Uber Trials the First Ride Sharing Driverless Car
Considering where Uber started, it’s ironic that it was the first to field driverless cars. The introduction of these vehicles, however, gave the company a way to improve profitability.
Why didn’t this work out?
A driverless car in Tempe Arizona killed a woman because it wasn’t trained to recognize jaywalkers. To compound matters, there was a driver in the car for emergencies. The driver, however, wasn’t watching the road.
Uber took a lot of flak for this. Ultimately, though, the distracted driver took most of the blame.
Fast-forward two years, and Uber is trying out a new model of a driverless car, or self driving cars as they are also called. Elon Musk and Tesla are obviously heavily involved in driverless cars. Delivery robots are also taking off.

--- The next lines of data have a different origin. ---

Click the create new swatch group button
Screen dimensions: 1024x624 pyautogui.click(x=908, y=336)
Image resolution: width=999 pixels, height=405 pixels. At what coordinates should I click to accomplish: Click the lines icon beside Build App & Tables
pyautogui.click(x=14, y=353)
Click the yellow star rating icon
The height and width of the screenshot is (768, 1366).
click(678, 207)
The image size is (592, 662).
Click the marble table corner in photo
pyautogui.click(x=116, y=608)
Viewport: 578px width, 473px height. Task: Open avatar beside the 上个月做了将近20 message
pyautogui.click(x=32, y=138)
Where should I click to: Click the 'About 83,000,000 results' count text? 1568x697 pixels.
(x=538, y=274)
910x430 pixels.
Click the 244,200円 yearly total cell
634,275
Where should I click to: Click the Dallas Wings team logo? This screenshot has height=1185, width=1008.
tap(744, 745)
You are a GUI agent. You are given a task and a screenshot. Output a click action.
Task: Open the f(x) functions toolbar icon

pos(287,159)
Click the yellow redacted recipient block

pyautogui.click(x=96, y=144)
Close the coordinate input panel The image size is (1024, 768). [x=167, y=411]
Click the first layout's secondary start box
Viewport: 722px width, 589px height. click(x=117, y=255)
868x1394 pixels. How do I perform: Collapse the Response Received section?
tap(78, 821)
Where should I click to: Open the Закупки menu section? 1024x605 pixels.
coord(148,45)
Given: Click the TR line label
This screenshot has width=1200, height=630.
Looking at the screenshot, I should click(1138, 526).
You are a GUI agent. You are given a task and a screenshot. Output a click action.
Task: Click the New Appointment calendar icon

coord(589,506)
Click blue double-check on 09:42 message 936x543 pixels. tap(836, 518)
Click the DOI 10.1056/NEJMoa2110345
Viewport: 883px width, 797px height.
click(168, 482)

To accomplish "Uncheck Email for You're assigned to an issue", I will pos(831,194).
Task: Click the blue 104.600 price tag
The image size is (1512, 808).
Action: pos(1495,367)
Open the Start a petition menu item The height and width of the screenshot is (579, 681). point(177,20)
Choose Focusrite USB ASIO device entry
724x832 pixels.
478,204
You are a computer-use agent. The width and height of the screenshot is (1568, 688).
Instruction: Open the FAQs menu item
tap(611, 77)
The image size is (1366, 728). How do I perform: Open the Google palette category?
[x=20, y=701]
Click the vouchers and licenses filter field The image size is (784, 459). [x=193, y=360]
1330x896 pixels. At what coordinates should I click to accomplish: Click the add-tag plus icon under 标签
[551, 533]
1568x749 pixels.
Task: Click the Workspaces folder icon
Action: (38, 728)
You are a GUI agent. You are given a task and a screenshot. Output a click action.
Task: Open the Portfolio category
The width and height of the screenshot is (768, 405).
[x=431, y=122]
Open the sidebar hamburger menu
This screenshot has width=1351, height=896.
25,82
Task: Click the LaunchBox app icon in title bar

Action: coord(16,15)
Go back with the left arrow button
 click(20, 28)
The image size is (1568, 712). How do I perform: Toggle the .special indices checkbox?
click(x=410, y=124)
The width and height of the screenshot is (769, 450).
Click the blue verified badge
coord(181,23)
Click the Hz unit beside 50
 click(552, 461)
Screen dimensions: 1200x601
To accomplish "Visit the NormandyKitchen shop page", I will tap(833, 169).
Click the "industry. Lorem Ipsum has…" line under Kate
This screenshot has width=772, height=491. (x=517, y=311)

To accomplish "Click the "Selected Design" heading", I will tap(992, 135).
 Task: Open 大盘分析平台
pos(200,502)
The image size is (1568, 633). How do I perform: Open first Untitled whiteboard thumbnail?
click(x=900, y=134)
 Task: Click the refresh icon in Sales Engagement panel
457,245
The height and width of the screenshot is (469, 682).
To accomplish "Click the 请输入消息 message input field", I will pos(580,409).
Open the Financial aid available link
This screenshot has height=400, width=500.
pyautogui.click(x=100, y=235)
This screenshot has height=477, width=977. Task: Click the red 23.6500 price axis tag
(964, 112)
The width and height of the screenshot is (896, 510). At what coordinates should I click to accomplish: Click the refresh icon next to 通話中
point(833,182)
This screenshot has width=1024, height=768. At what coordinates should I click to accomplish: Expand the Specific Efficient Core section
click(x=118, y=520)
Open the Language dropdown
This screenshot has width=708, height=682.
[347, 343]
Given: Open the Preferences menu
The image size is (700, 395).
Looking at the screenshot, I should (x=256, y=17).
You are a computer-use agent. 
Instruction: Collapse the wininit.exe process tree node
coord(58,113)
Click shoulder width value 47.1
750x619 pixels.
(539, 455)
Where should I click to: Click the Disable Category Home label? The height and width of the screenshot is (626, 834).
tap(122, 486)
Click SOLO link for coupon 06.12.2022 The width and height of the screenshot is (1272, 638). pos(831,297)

Scooters are also becoming a bigger part of personal transportation over shorter distances not suited for rail or air.
Uber CEO, Travis Kalanick Resigns
After a few troubled years, co-founder and CEO of Uber resigned. It’s said that investors demanded his immediate resignation after arguments with the embattled CEO. The company had taken a lot of flak for the purported toxic work culture.
Uber Launches its IPO in May of 2019
This was significant as the company is no longer a startup. The IPO didn’t go as well as planned. The stocks ended the day lower than when they started.
Over the years, Uber’s experienced more than its fair share of controversy. There’s no question that the ride-sharing service is here to stay. That said, it’ll be interesting to find out what scandal breaks next.